To keep accurate inventory records, including COGS, it is important to prevent inventory quantities from falling into a negative status. Avoid selling assembly items when there is an insufficient quantity on hand. If a sale is made when the QuickBooks records have not yet been updated with build information, be sure to enter the build transaction before the sales transaction to help ensure correct reporting.
- New inventory transactions put your cash or accrual basis balance sheet out of balance.
- Data damage troubleshooting repairs each episode, but it must be done every time inventory is entered.
- Eventually, you will not be able to repair the data damage and you will have to start a new data file.
How to fix it
Before attempting these solutions:
- Make one or more backups of your company data file without overwriting any previous backups. Keep these backups in a safe place.
- Consult with your accounting professional to assure that these changes are legitimate.
- It is not sufficient to adjust the current QOH to a positive value. You must eliminate each occurrence of negative QOH.
- If there is extensive negative inventory that is not easily repaired, a better option may be to start a new data file.
If you can do so legitimately, adjust the transaction dates such that bills are dated before invoices:
- In the menu bar, select Reports and then Inventory and then Inventory Valuation Detail.
- Click the Dates drop-down arrow and select All.
- Scroll through the report to an item that is showing a negative amount in the On Hand column.
- If you can do so legitimately, adjust the dates of the bills and/or invoices so that the bill dates are before the invoice dates.
- Repeat steps 3 and 4 for each item with a negative quantity in the On Hand column.
If the inventory reports are incorrect because you have not established an average cost, you can cause them to display the correct values by assuring that the earliest dated transaction for an item is a bill, check, credit card charge or Adjust Qty/Value on Hand:
- From the QuickBooks Reports menu, choose Inventory, and then choose Inventory Valuation Summary.
- QuickZoom an item that is showing incorrect values by double-clicking the item name. This opens the Inventory Valuation Detail report for the item. The transactions associated with this item are listed in order by date.
- QuickZoom the first Bill listed to open the Enter Bills window.
- Change the date on the bill to a date earlier than the first invoice listed on the detail report you opened in Step 2.
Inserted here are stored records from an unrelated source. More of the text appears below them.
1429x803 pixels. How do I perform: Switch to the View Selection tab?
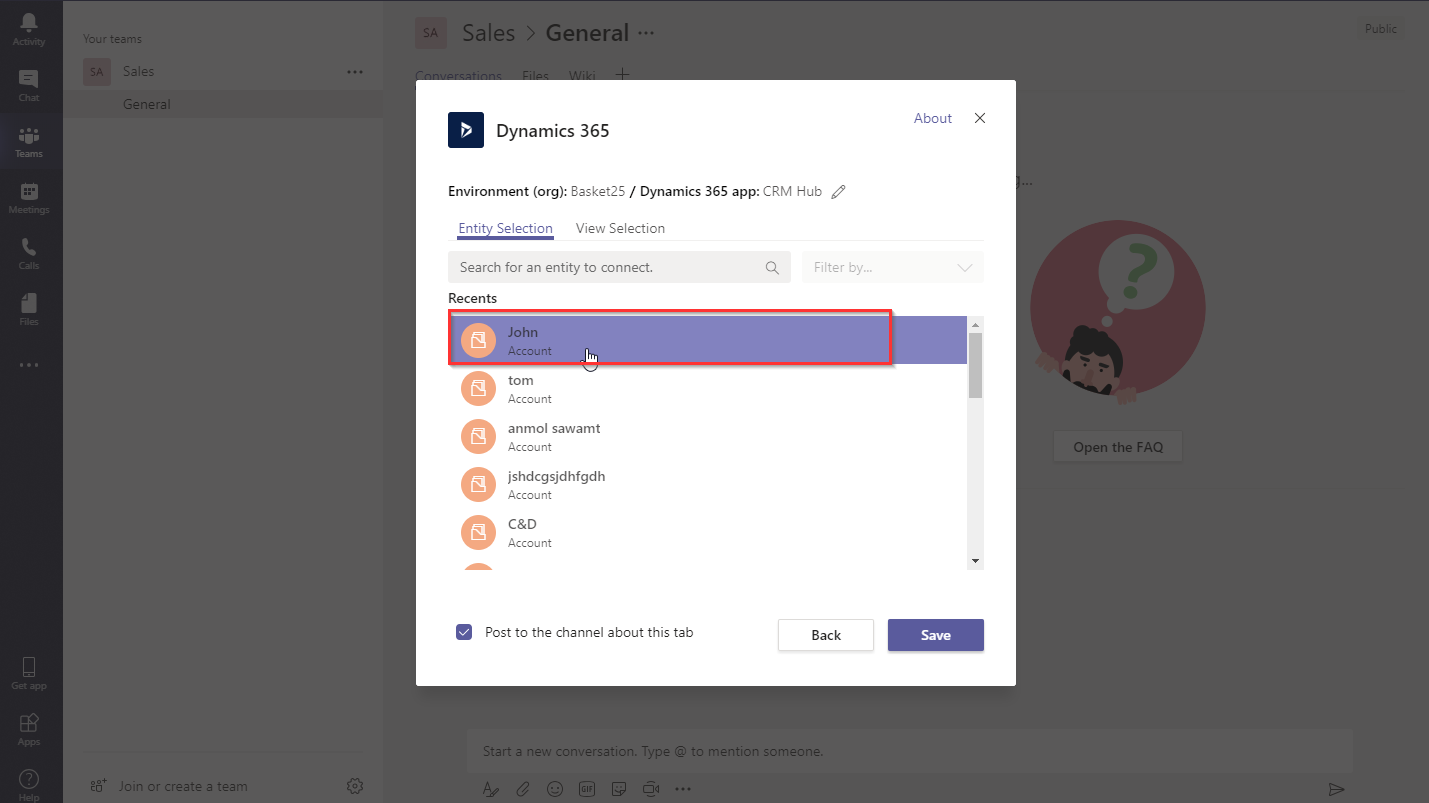click(x=620, y=228)
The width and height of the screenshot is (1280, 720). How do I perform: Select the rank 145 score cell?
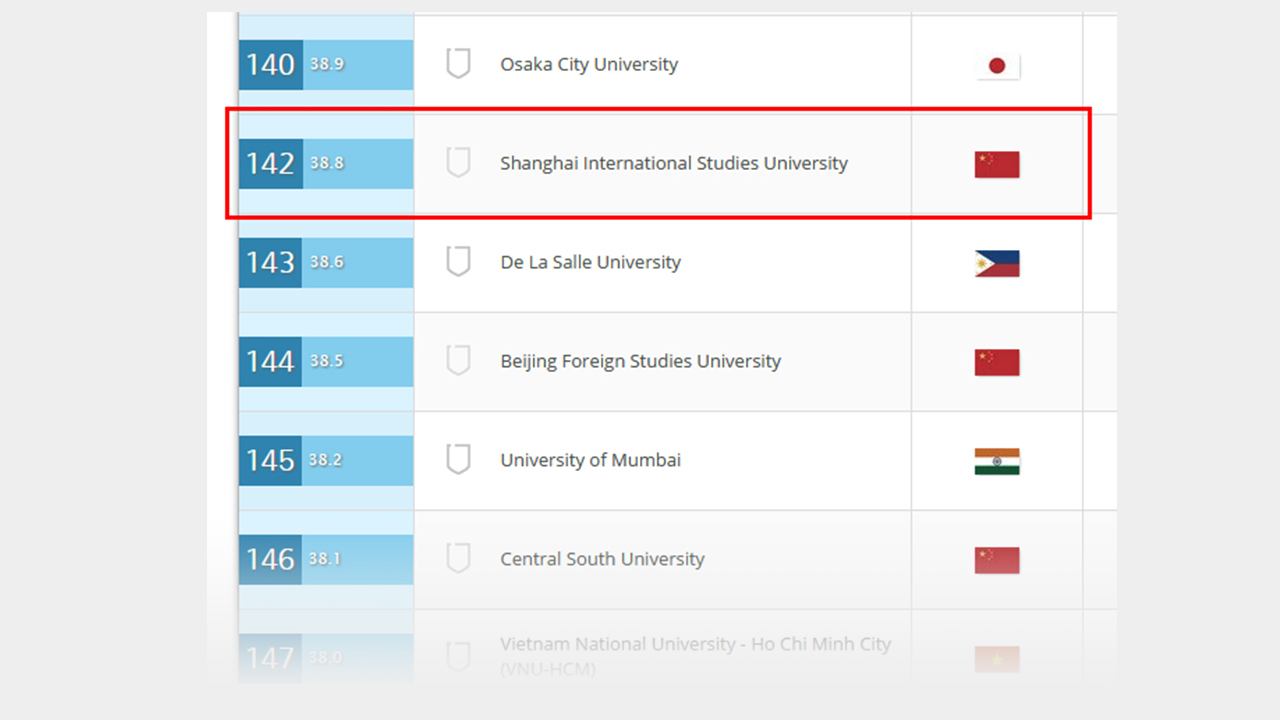click(358, 460)
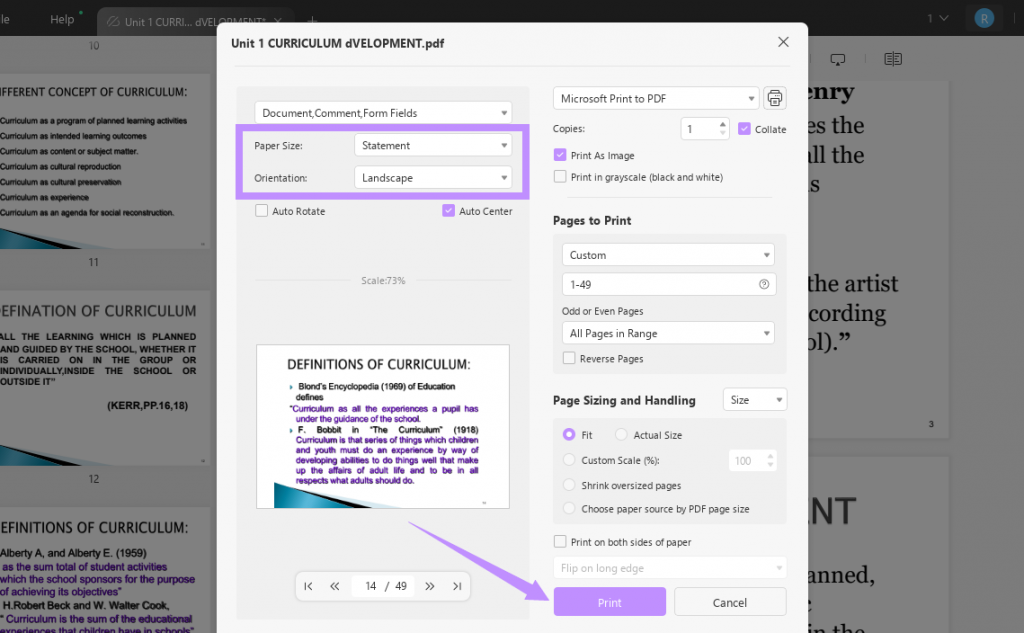Jump to last page in preview
The height and width of the screenshot is (633, 1024).
point(457,586)
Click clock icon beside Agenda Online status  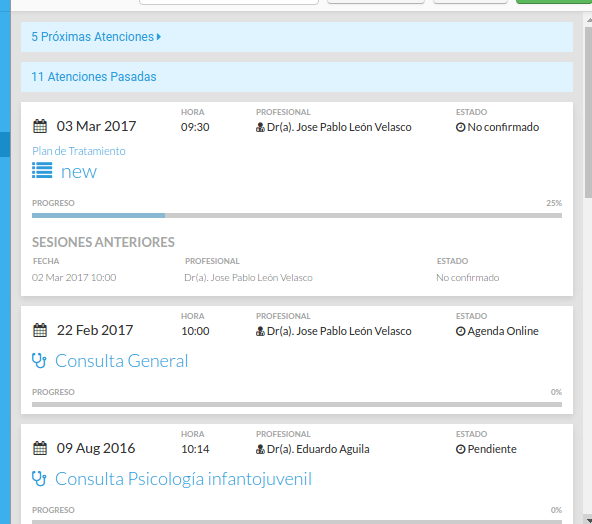pyautogui.click(x=460, y=331)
- Click Save & Close to record the bill with the new date.
- Repeat Steps 2 through 5 for each incorrect item.
How to prevent negative inventory
To prevent these issues from occurring: Do not sell inventory items until you have purchased them and entered the purchases into QuickBooks.
- Create a new inventory item.
- Enter the necessary information.
- At the bottom, enter the QOH and Value to establish an average cost.
- If you do not have any units on hand, enter a purchase BEFORE entering a sale.
- Enter the customer order as a Sales Order or an Estimate.
- Enter the customer order as an Invoice and mark the Invoice as Pending (Edit > Mark Invoice as pending).
- Purchase the inventory items and enter the purchase into your company data file.
- Convert the Sales Order or Estimate to an Invoice OR mark the Invoice as final (Edit > Mark Invoice as Final).
- Enter the customer order as an Invoice.
- In the menu bar, select Edit and then Mark Invoice As Pending.
- Purchase the inventory items and enter the purchase into your company data file.
- In the menu bar, select Edit and then Mark Invoice As Final.
- Adjust the Invoice date to the date on which the goods are shipped to the customer.